■ WORK REQUEST
Please copy, with no word changed, only the run of lines that opens with the line containing "Click the All Tools button below the grid" and closes with the last line below.

■ DATA TO PROCESS

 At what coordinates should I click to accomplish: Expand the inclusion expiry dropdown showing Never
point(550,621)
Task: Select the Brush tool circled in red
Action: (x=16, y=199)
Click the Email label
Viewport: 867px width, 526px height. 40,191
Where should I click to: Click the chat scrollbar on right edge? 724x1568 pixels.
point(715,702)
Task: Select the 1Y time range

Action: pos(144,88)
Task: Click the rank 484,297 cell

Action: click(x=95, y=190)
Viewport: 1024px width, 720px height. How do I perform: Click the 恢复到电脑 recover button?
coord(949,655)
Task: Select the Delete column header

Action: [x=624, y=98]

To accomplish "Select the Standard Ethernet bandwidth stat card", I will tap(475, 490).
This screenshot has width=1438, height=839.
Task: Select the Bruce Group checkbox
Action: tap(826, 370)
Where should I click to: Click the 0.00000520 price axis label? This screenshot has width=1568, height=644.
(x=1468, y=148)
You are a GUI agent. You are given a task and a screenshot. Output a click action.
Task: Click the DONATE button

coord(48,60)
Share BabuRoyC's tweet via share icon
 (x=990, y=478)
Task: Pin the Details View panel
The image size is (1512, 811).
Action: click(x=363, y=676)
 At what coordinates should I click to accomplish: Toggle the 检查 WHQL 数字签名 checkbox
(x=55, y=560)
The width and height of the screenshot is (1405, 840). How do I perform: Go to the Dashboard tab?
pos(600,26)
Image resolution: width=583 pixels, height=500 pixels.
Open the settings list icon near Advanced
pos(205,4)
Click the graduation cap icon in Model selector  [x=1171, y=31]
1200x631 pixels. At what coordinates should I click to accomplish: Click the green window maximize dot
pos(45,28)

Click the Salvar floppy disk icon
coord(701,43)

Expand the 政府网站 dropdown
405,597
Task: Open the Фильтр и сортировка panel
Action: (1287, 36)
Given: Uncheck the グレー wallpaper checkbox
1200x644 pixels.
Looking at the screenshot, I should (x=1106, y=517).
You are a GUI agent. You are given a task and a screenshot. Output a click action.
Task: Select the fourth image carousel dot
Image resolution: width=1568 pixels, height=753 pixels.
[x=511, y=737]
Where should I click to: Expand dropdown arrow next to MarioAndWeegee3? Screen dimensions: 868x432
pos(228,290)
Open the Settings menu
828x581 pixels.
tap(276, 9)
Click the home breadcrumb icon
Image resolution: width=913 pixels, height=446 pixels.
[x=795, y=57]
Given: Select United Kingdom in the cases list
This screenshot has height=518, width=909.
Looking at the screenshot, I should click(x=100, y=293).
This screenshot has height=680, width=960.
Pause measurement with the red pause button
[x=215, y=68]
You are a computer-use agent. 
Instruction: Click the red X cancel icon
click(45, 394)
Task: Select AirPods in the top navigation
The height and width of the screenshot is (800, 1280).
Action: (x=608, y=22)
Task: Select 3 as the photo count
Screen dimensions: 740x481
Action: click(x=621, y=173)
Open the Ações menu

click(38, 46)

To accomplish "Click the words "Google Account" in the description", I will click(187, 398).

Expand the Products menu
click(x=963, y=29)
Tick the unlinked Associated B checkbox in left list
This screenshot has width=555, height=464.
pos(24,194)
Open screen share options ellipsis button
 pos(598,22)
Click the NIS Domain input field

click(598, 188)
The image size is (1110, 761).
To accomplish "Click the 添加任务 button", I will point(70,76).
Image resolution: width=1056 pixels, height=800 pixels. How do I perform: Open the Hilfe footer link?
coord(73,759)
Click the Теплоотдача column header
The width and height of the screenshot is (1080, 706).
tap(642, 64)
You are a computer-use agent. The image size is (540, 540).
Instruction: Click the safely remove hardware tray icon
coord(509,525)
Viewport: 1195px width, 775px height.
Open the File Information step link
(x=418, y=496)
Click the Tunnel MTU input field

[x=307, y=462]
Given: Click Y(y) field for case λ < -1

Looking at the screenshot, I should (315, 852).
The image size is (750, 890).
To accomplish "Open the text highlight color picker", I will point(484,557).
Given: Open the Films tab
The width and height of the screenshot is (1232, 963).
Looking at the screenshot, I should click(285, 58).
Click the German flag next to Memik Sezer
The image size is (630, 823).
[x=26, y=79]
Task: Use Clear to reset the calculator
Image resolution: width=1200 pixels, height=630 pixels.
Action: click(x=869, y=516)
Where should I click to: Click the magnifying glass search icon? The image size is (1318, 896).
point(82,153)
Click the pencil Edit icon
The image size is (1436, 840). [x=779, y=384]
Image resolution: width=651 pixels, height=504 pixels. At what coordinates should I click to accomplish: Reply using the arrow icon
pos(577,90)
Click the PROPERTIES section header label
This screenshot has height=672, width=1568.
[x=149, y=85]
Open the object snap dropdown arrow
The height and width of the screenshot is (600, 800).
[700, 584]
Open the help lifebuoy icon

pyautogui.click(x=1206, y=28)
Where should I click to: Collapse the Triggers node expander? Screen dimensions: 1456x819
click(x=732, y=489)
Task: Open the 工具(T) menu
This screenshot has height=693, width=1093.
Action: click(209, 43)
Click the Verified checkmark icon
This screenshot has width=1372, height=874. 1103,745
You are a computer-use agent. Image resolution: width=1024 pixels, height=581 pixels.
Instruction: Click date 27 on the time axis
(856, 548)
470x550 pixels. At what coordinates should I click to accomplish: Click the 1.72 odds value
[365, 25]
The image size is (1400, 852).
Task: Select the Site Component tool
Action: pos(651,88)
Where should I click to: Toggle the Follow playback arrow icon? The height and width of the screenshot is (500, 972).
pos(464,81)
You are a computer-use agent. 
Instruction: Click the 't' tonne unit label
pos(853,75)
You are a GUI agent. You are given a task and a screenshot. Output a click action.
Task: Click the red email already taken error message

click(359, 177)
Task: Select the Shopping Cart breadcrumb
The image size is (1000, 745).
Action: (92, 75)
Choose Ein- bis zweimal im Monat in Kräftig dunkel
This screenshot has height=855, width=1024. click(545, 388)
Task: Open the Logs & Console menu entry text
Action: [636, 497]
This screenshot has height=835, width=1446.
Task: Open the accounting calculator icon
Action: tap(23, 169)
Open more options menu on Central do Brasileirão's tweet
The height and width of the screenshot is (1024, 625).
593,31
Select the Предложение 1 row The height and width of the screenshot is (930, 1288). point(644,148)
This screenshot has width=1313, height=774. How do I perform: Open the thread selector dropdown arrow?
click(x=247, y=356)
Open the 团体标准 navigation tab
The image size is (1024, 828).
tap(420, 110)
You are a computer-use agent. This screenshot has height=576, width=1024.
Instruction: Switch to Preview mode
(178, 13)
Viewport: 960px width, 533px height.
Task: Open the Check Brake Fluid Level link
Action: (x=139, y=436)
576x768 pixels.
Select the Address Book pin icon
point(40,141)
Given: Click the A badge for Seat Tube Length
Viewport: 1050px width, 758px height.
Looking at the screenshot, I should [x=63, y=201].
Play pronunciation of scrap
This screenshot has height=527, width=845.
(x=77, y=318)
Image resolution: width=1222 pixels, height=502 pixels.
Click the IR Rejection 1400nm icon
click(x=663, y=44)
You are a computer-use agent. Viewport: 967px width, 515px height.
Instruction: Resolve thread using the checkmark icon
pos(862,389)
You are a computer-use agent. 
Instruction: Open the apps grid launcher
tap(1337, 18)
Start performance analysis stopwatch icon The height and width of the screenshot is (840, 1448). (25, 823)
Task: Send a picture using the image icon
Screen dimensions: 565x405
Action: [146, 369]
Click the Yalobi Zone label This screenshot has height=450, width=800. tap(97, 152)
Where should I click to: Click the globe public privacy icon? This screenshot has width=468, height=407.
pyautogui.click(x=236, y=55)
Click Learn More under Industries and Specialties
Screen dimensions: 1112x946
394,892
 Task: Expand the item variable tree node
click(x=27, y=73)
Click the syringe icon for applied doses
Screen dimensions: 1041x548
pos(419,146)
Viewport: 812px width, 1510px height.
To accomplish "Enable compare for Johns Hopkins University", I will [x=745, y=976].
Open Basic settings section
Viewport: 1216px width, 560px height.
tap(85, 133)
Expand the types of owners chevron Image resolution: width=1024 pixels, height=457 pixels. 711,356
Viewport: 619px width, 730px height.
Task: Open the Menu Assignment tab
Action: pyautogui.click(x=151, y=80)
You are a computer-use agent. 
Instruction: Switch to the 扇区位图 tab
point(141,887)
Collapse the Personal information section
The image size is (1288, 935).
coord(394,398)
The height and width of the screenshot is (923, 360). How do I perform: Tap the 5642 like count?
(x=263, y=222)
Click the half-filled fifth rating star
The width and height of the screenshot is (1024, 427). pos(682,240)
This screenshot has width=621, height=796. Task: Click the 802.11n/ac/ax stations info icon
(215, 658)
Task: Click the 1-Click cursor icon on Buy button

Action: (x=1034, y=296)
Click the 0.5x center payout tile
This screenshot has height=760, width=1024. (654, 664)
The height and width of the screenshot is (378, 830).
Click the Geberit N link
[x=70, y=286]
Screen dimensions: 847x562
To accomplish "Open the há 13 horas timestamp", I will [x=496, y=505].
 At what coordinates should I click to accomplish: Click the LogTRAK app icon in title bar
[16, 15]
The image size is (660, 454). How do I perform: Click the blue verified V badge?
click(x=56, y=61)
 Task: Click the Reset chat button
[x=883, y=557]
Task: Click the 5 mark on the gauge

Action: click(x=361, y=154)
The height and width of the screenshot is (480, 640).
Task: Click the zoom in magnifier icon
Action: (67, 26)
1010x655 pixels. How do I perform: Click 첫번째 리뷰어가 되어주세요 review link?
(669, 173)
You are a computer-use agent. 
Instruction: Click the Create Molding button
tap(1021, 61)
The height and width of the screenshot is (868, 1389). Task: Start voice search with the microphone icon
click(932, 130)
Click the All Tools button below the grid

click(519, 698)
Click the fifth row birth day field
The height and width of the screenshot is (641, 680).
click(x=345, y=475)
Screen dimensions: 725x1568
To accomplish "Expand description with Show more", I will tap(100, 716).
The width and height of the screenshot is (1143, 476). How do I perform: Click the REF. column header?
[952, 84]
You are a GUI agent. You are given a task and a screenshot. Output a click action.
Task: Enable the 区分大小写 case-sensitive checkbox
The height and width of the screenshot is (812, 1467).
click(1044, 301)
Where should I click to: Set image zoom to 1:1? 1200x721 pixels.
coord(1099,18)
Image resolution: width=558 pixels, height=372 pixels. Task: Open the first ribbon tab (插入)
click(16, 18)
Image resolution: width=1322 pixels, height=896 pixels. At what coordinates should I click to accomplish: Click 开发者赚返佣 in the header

■ TASK OUTPUT
Click the All Tools button below the grid

click(519, 698)
Click the fifth row birth day field
The height and width of the screenshot is (641, 680).
click(x=345, y=475)
Screen dimensions: 725x1568
To accomplish "Expand description with Show more", I will tap(100, 716).
The width and height of the screenshot is (1143, 476). How do I perform: Click the REF. column header?
[952, 84]
You are a GUI agent. You are given a task and a screenshot. Output a click action.
Task: Enable the 区分大小写 case-sensitive checkbox
The height and width of the screenshot is (812, 1467).
click(1044, 301)
Where should I click to: Set image zoom to 1:1? 1200x721 pixels.
coord(1099,18)
Image resolution: width=558 pixels, height=372 pixels. Task: Open the first ribbon tab (插入)
click(16, 18)
Image resolution: width=1322 pixels, height=896 pixels. At what coordinates should I click to accomplish: Click 开发者赚返佣 in the header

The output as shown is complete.